I want to know the first order autocorrelation of a VAR(1) model. That can be calculated as follows $\rho(1)=\frac{\gamma(1)}{\gamma(0)}$ where $\gamma(1)$ denotes the covariance and $\gamma(0)$ denotes the variance.
A VAR(1) model can be described as follows: $$r_t=c+\Gamma r_{t-1}+\varepsilon_t$$ with $\varepsilon_t \sim N(0,\Sigma)$. Furthermore, $r_t$, $r_{t-1}$ and $\varepsilon_t$ all are a $N\times 1$ vector and the parameter matrix $\Gamma$ is a $N\times N$ matrix.
Taking the variance of $r_t$ gives us $\gamma(0) = Var(r_t) = Var(c+\Gamma r_{t-1}+\varepsilon_t)=\Gamma\times Var(r_{t-1})\times \Gamma' + \Sigma$.
So this gives us $\gamma(0) = \Gamma\times \gamma(0)\times \Gamma' + \Sigma$.
For $\gamma(1)$ I get $\gamma(1)=cov(r_t,r_{t-1})=cov(c+\Gamma r_{t-1}+\varepsilon_t,r_{t-1})=\Gamma cov(r_{t-1},r_{t-1})=\Gamma \gamma(0)$.
I just do not know how to implement the last part, i.e. $\rho(1)=\frac{\gamma(1)}{\gamma(0)}$, because of the matrices. I hope someone can help me with that?
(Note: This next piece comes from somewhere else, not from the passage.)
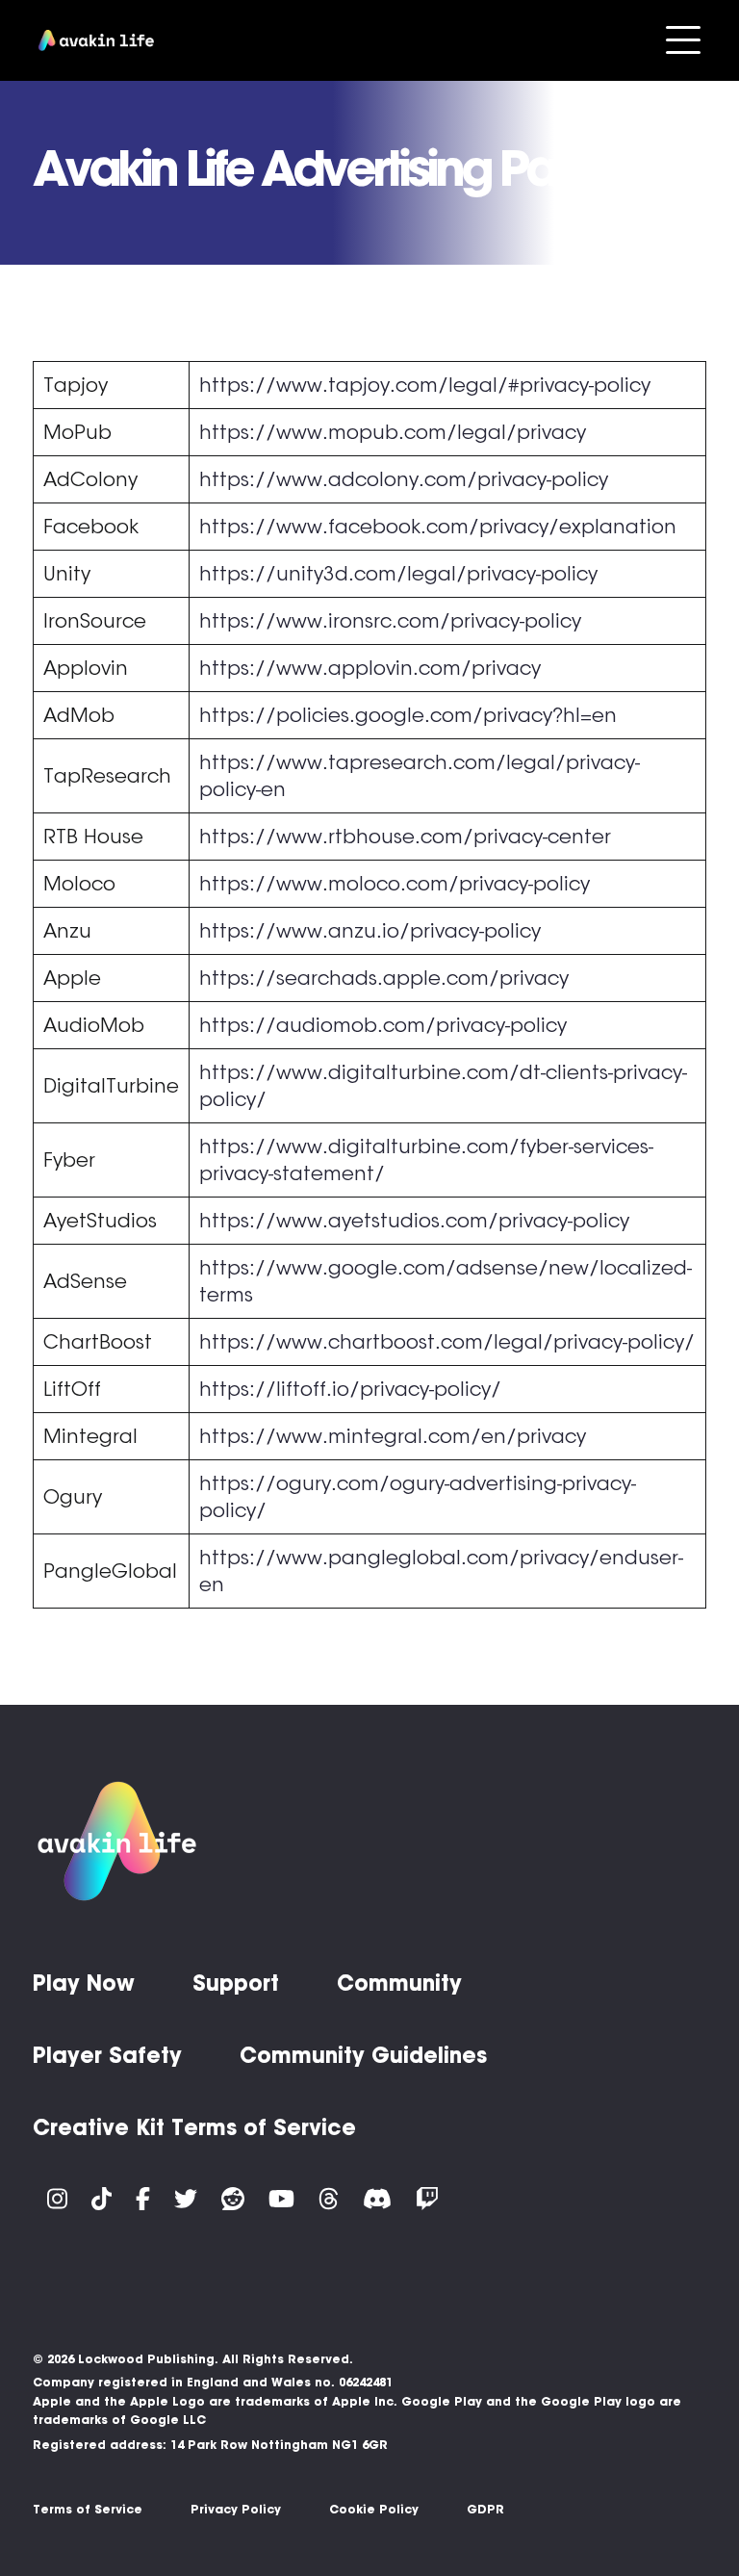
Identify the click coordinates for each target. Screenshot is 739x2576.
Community (399, 1983)
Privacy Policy (236, 2509)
I do know that the $\rho(1)$ of an AR(1) model is simply $\phi$ (i.e. the parameter of the lagged variable in an AR(1) model, see Finding the ACF of AR(1) process for instance). For its multivariate case, I also want to know the autocorrelation coefficient, hence this question.
I work with functional time series, in particular with the functional ARMA$(p,q)-$model. If you take a look e.g. at this publication http://arxiv.org/pdf/math/0509256v1.pdf from Mas (2005) or at "Function Spaces" a monographie from D. Bosq (2000) you can see how it works for the functional setting, hence for yours.
Division by $\gamma(0)$ doesn't work in your case, since it's a matrix. But you can consider divison by a matrix as multiplication of the inverse, if it does exist ($\text{det}(\gamma(0)) \neq 0 ?$).
I hope that's helpful.